I have a 1.4 Cruze Eco and I want more power. I did the drop in K&N and a computer chip which was junk so I took it out. I'm thinking about getting the K&N cold air intake and when I have the money get the vtune. I noticed Jet offers a MAF sensor, has anyone tried that or have any input on it. I also run synthetic oil, 93 octane fuel, and have the tires at 35psi and when I set the cruise at 75mph I average 36mpg. I'd really like to get the Borla exhaust because i've have very good experience and power in the past but it's out of my budget. Any tips are appreciated.


----------



## ErikBEggs (Aug 20, 2011)

I'd use the search function and consider looking into purchasing a tune. :th_coolio:


----------



## sciphi (Aug 26, 2011)

Agreed, search for power adders.

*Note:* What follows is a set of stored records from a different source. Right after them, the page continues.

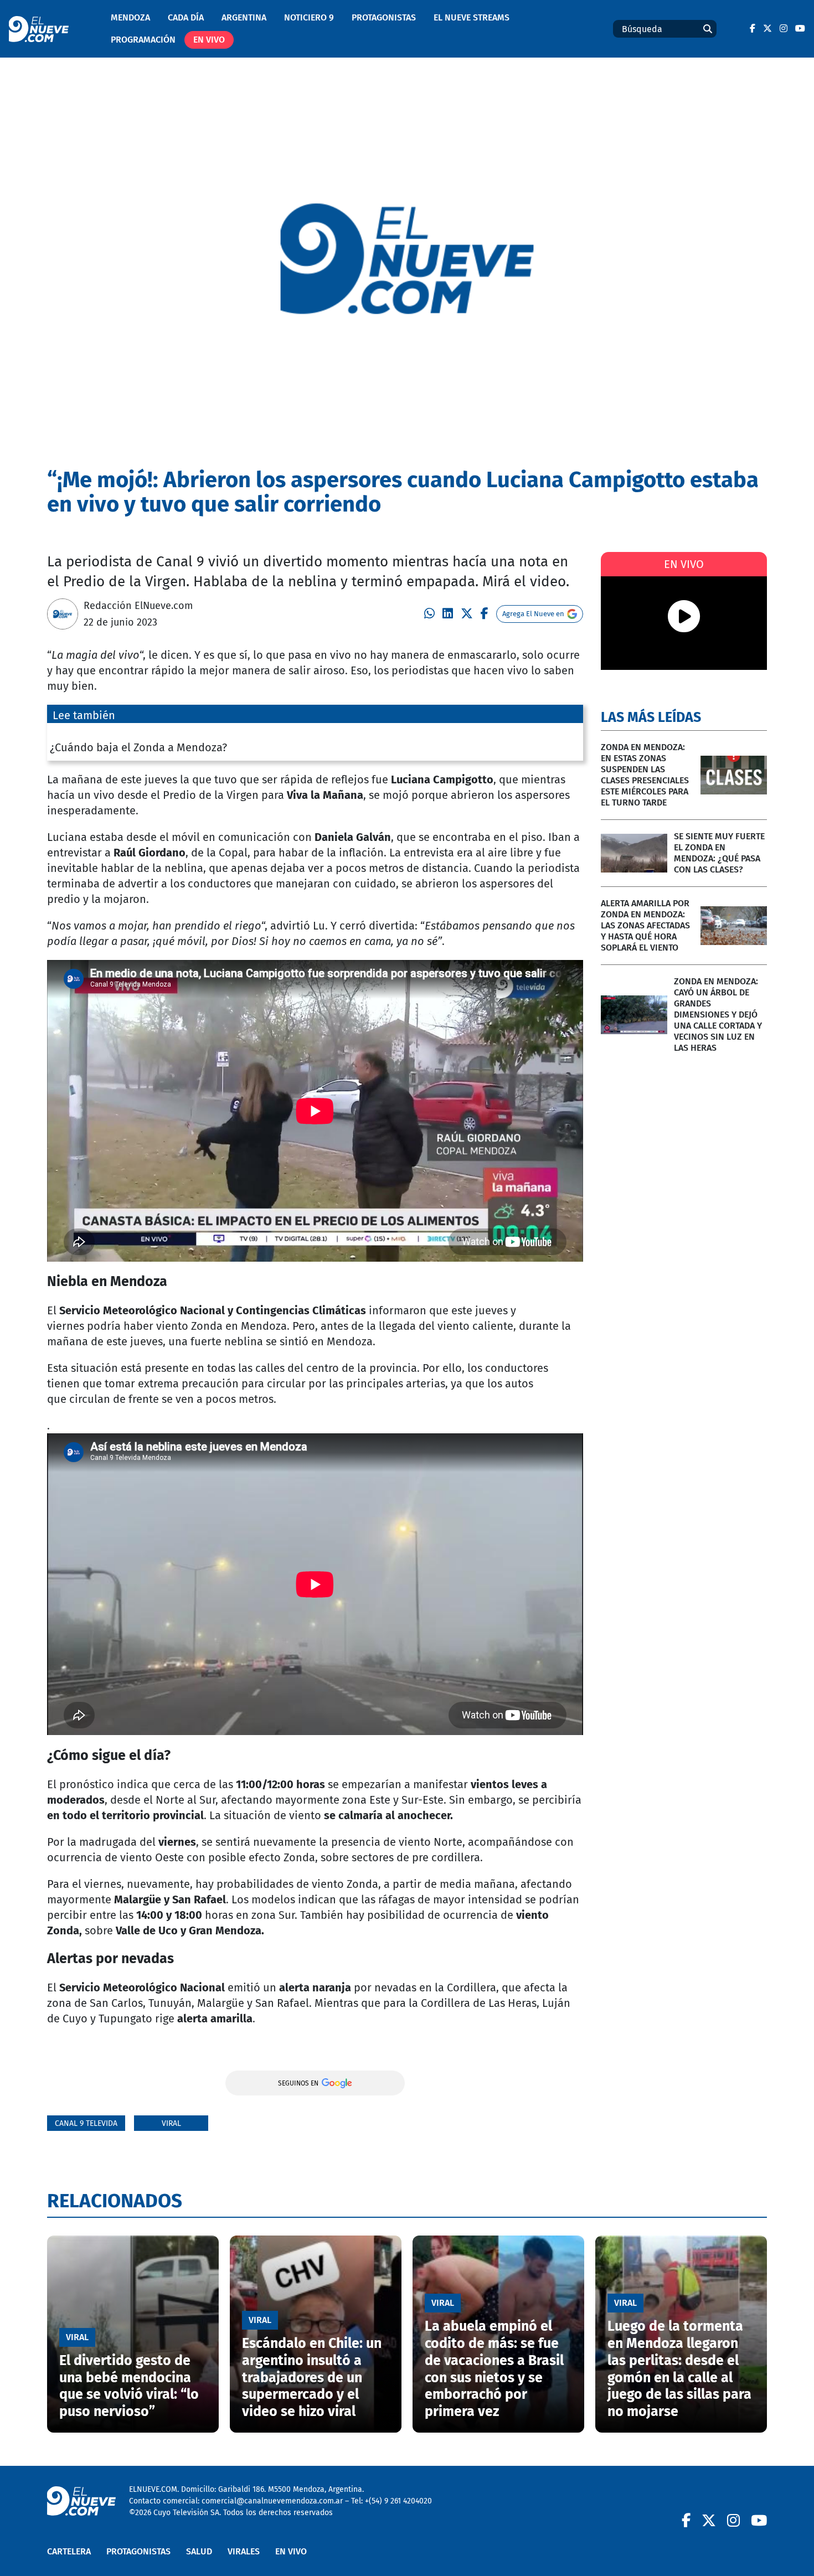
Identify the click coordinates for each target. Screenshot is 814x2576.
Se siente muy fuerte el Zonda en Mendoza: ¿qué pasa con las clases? (719, 853)
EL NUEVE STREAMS (471, 17)
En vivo (209, 39)
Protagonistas (384, 17)
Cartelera (69, 2551)
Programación (143, 39)
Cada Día (186, 17)
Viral (171, 2123)
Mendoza (130, 17)
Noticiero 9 (309, 17)
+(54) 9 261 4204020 (398, 2501)
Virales (244, 2551)
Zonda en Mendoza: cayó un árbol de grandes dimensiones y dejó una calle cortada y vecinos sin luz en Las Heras (718, 1014)
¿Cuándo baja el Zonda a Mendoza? (138, 747)
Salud (199, 2551)
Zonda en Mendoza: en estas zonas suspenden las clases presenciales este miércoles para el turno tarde (645, 775)
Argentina (243, 17)
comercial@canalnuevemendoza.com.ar (272, 2501)
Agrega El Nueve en (533, 614)
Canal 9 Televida (86, 2123)
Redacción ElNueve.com (138, 606)
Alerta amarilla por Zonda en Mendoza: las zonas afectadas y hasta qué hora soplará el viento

The most bang for the buck is a tune.


----------



## jdubb11 (Mar 14, 2012)

word is the drop in k and n is a no no...or can be. read the resonator bypass thread


----------



## CHEVYCRUZE RS (Mar 29, 2011)

Exhaust to go along with the tune for sure, help open things up


----------



## iCruze2 (Dec 16, 2011)

You gotta pay to play man. Gonna cost $1000 to gain 40hp!!!


----------



## Beaker (Mar 21, 2012)

Pump up the air pressure in the tires another 5 psi. Good for 5 hp.

No not serious


----------



## Higgs Boson (Mar 7, 2012)

put a real tune in it and leave the rest alone. unless you are 16 you will get sick of the exhaust noise and an intake doesn't do anything. this is an economy car, if you want more power go buy something with a V8. if you roll around in a cruze with an audible exhaust for every 100 people you drive near, two young guys will think you're cool, 50 young ladies will think you're lame, and 48 random people will turn up their radios.


----------



## 20126spdRS (Dec 27, 2011)

jdubb11 said:


> word is the drop in k and n is a no no...or can be. read the resonator bypass thread


agreed


----------



## Beachernaut (Mar 27, 2012)

Buy a Corvette.


----------



## CHEVYCRUZE RS (Mar 29, 2011)

Thank god someone said it, haha! 

I think a COMPLETE exhaust, and a _true_ intake (including a ported intake manifold) and a tune is good enough for the cruze and still keeping your MPG's up! I cant see anyone spending a lot of money on the Cruze, if it was a bit faster STOCK, then yes I can see myself going a lot further. Plus, its a brand new car/engine....I want to see some reviews before I buy parts! Im always down to try new mods for our Cruze Community. Im sure we can set out some great ideas for the Cruze, It just takes some time to get out there!




Beachernaut said:


> Buy a Corvette.


----------



## Camcruse (Oct 4, 2011)

Drop in a V-8.


----------